Higher mortgage rates last year drove up borrowing costs, stretching the limits of affordability for many would-be buyers. Sales of new U.S. homes declined 12 percent in the first 10 months of 2018 from a year earlier.
Now mortgage rates are falling, reaching their lowest levels in nine months, driving home loan applications sharply higher.
That trend bodes well for homebuilders like Scottsdale, Arizona-based homebuilder Taylor Morrison Corp., which builds homes in California, Texas, Florida and six other states.
CEO Sheryl Palmer recently spoke to The Associated Press about the state of the housing market, the impact of higher mortgage rates and what she thinks is holding back more new home construction. The interview has been edited for length and clarity.
Q: How do you see the housing market shaping up this year?
A: I wish my crystal ball was clear enough. The spring is going to be critical in understanding what 2019 looks like.
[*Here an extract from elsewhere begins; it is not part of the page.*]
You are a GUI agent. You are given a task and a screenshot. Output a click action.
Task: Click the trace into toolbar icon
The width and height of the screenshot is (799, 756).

We started seeing (slower demand) in our traffic patterns and absorptions about late September. There was a psychological impact when rates got over 5 percent.
Q: Mortgage rates remain above where they were a year ago, despite easing in recent weeks. Do you expect buyers will adjust to the higher rates?
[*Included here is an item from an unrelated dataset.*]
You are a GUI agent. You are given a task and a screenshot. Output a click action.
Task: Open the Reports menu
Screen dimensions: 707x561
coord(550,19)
A: I do. I haven’t been a believer that we’re going to see significant rate increases this year. I’m not sure I see that. I think the Fed is taking a slightly different wait-and-see view. When we look at our backlog, our consumers have a lot of room in what they can afford and what they’re buying. So it’s not as much about affordability as a sentiment. So, I do think there’s an adjustment period.
Q: Are you looking to cater more to first-time buyers this year?
A: We definitely cater to all buyer groups, but when you look at the first-time buyer, I would tell you there are some subsets of that buyer as well. And with our AV Homes acquisition they had some very nice, long-owned land assets that absolutely cater to the first-time buyer. Our first-time buyer exposure has predominantly been more on the professional first-time buyers. New job, steady dual income. That could be ,000-,000 in Atlanta and ,000 or ,000 in the Bay Area.
Q: The pace of new home construction has been held back for years by a shortage of skilled labor, land ready for residential development and regulatory hurdles. Do you see that improving in the near term?
A: We’re not growing enough new talent in the building industry. I would say on a more macro level, the shortage of labor, given the aging out of America, immigration changes and the lack of vocational programs through the school system for the last 10 years, this isn’t going to solve itself overnight. Then there’s a PR job to be done. This is a really good industry, it just hasn’t been culturally where kids are aspiring to go. A lot of work to be done on that. Land is tough in good markets or bad markets. We haven’t seen any relief on the land side.
Q: To tackle that labor shortage, are homebuilders closer to adopting a more automated prefabrication model?
A: There is a lot of work being done by us and a lot of builders on the margins. In some respects, it moves labor from the field to the plants. But you still have to construct the walls. So, you have a labor issue no matter what. So far, the cost equation is not working.